(Records for this task)

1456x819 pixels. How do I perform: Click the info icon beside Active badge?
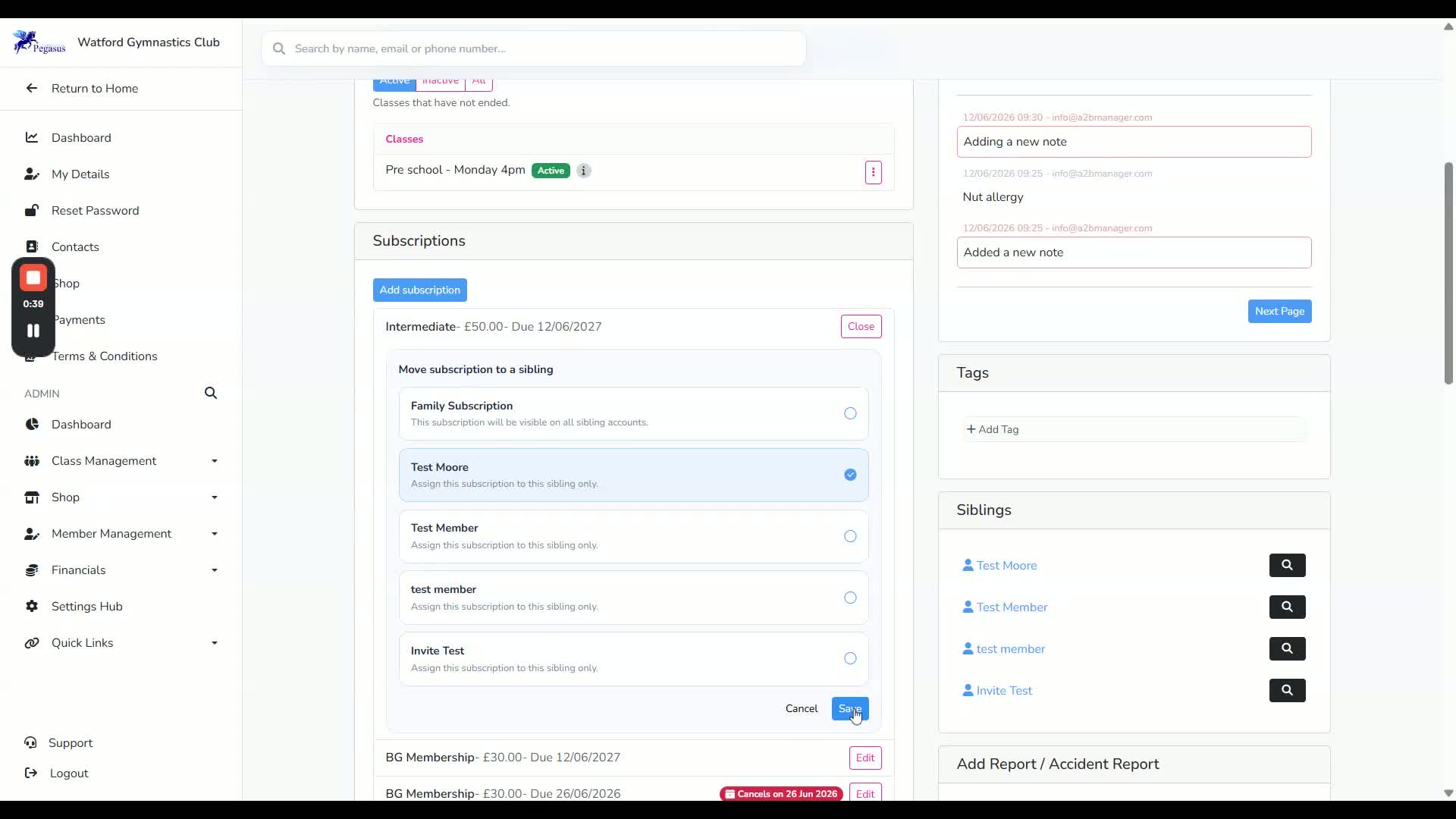tap(583, 171)
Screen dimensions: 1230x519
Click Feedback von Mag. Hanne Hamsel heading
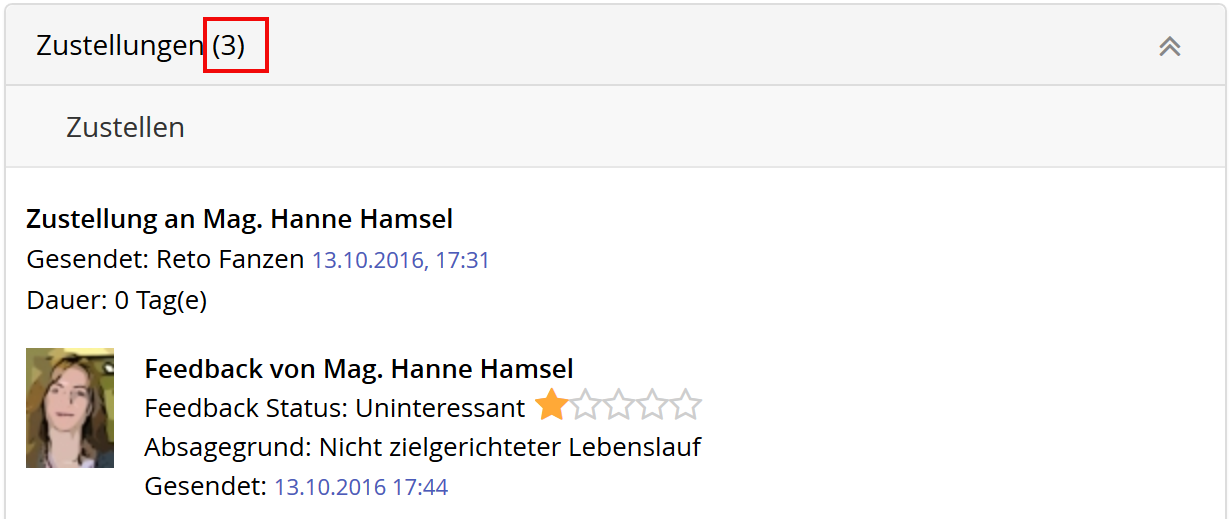(359, 369)
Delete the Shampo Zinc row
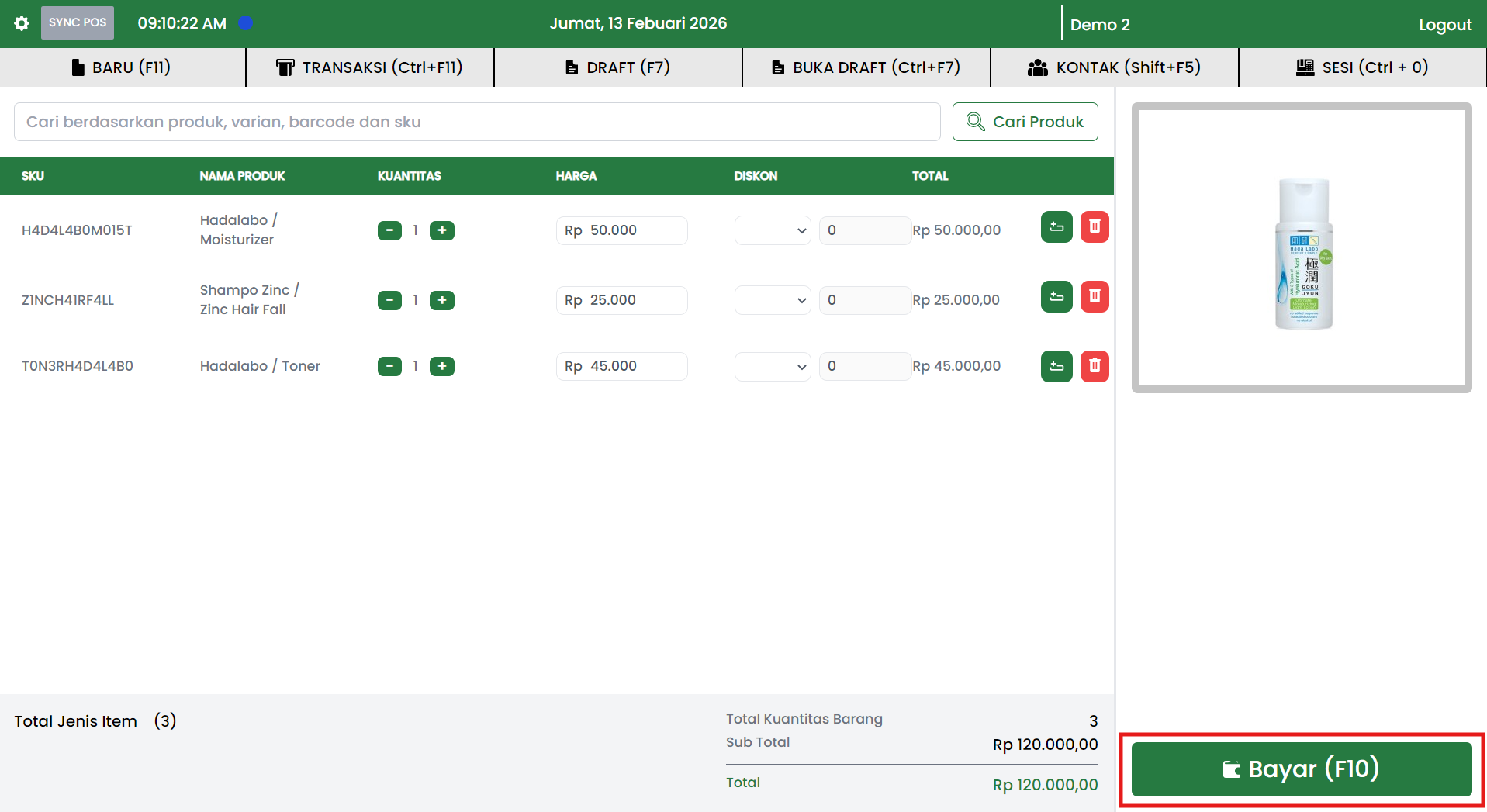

(End Records for this task)

• _Your assignment_: Quote every record above exactly, omitting any pictures they contain.

• _Expected answer_:
1456x819 pixels. How do I perform: Click the info icon beside Active badge?
tap(583, 171)
Screen dimensions: 1230x519
Click Feedback von Mag. Hanne Hamsel heading
(359, 369)
Delete the Shampo Zinc row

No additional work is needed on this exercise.